Mines et énergies : Augustin Komoé s`informe sur son ministère

Le nouveau ministre des Mines et de l’Energie, Augustin Comoé, et ses collaborateurs étaient lundi, au Bureau national d’études techniques et de développement (Bnetd), pour s’imprégner des défis du secteur.

Sans passer par quatre chemins, le nouveau ministre a déclaré aux experts du Bnetd, notamment ceux du département industrie, mines et énergie (Diem), menés par leur directeur général, Dr. Ahoua Don Mello, qu’il était un néophyte en la matière et qu’il était venu se faire une idée claire des dossiers du secteur. Augustin Comoé s’est appesanti sur la crise énergétique que connaît le pays en ce moment, et souhaité explorer avec les experts du Bnetd les solutions possibles au délestage électrique. «La Côte d’Ivoire ne mérite pas pareille situation. Nous avions pris de l’avance sur beaucoup de pays dans ce domaine. Je suis venu scruter, avec le Bnetd, les horizons pour sortir le pays de la situation et surtout, pour que le pays n’y retombe plus», a-t-il indiqué. Le nouveau ministre des Mines, qui n’avait pas encore pris fonction officiellement au moment de la rencontre, a estimé que la situation est si préoccupante qu’il ne pouvait pas attendre de remplir cette formalité administrative, avant de se lancer à la recherche de solutions au délestage.

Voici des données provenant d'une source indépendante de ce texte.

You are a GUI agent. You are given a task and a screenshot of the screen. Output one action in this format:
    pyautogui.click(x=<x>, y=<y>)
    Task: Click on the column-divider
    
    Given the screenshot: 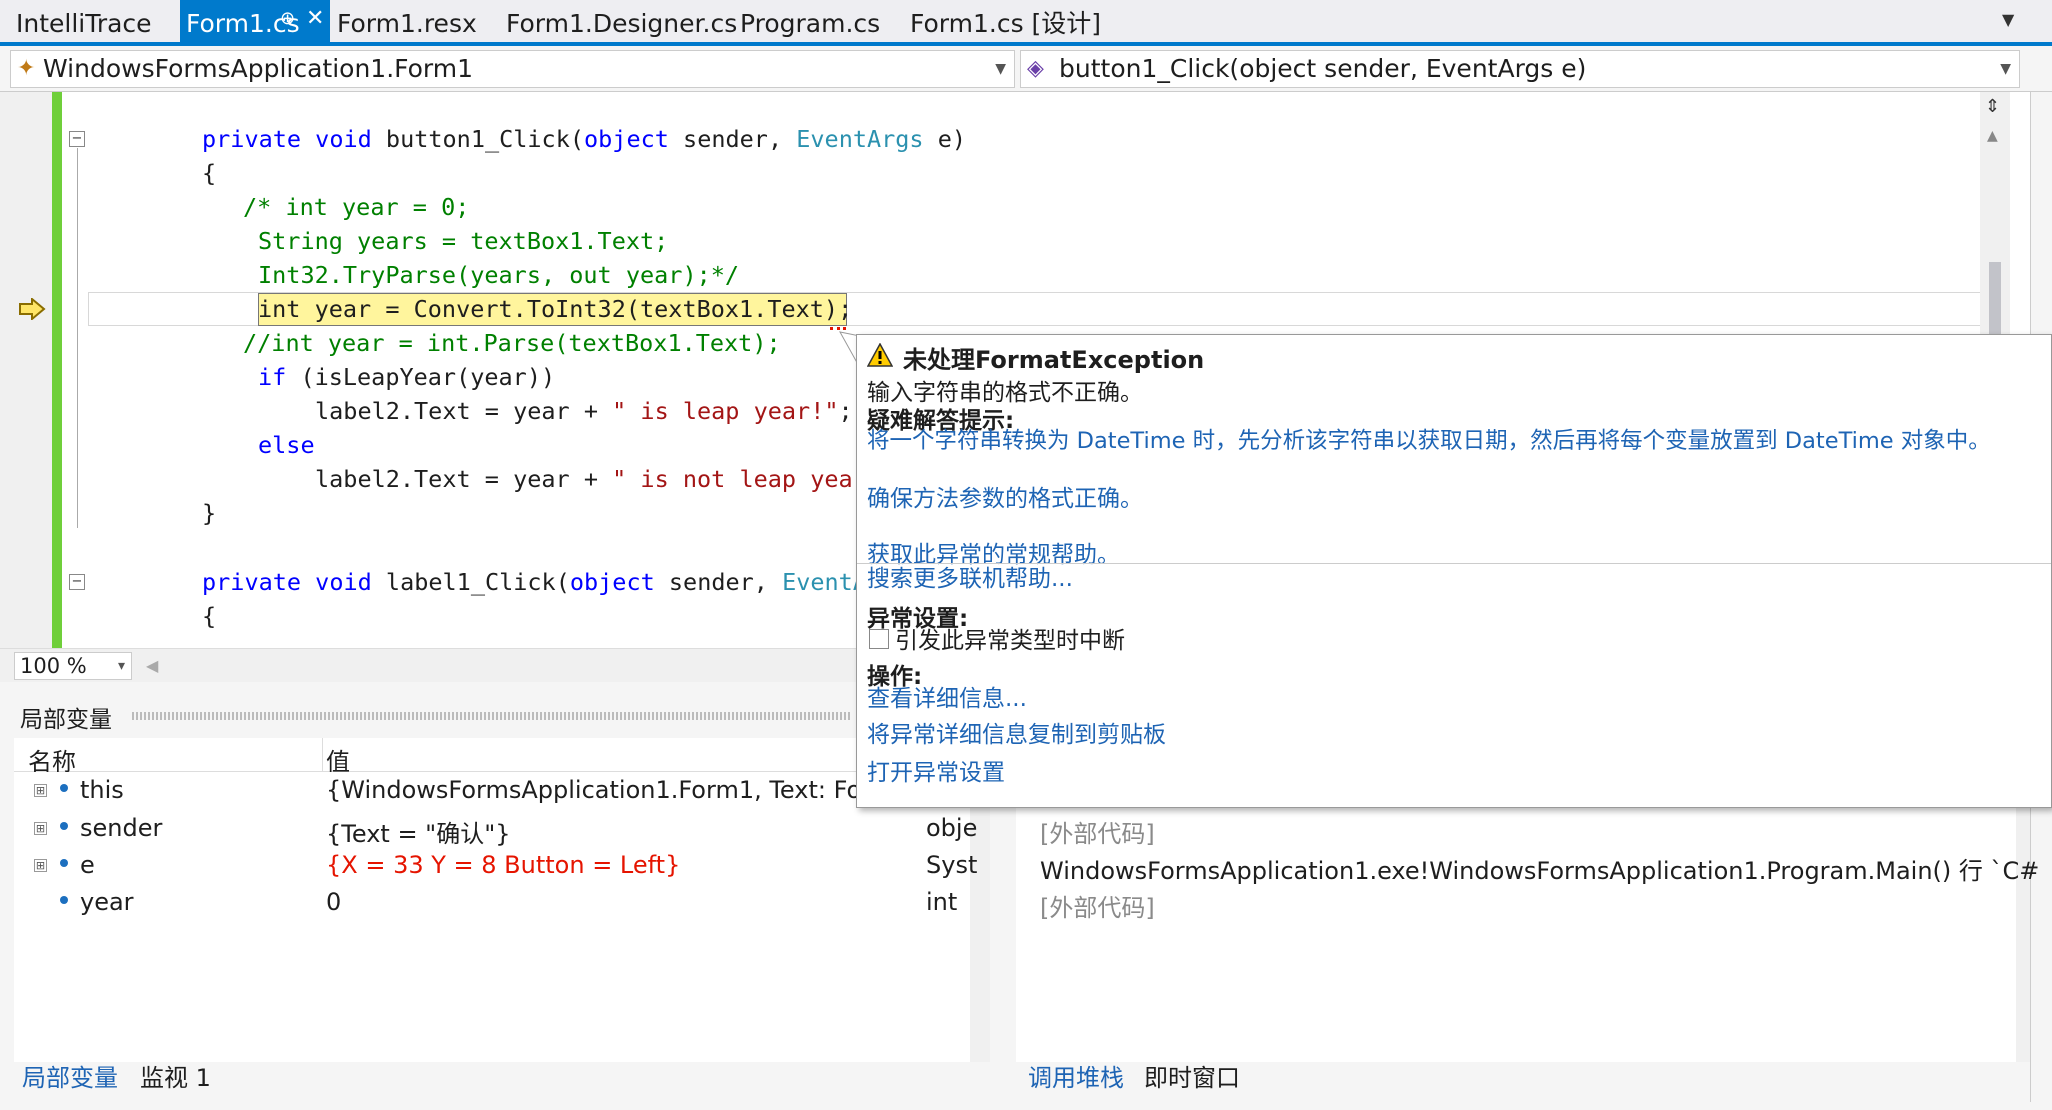 What is the action you would take?
    pyautogui.click(x=322, y=755)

En retour Kouassi N’da, directeur du Diem, a livré une réflexion globale sur l’évolution de la politique énergétique de la Côte d’Ivoire. On retient de son exposé que la bonne tendance amorcée par le pays, qui s’est doté de trois plans directeurs : production et transport, distribution et électrification rurale, s’est effondrée du fait des dysfonctionnements de la réforme de décembre 1998. Laquelle a ordonné la liquidation de l’Eeci, la dissolution du Fnee et du Commissariat du gouvernement, la création de trois (3) nouvelles sociétés d’Etat: l’Autorité nationale de régulation du secteur de l’électricité (Anaré) ; la Société de gestion du patrimoine du secteur de l’électricité (Sogepe) ; la Société d’opération ivoirienne d’électricité (Sopie). La principale conséquence de cette réforme a été la perte de la coordination entre les différents acteurs et l’absence de l’œil du technicien, notamment celui du Bnetd écarté par cette restructuration. Il s’en est donc suivi «un endettement massif du secteur du fait des travaux effectués en inadéquation avec les ressources disponibles ; la signature de convention avec Lustran, Abatta et Eei, des opérateurs sans référence ni expérience de production», soutient l’expert du Bnetd. Les lacunes accumulées par le secteur son nombreuses. Aussi, préconise-t-il la création d’un comité de gestion de la crise énergétique, pour faire face aux urgences du moment.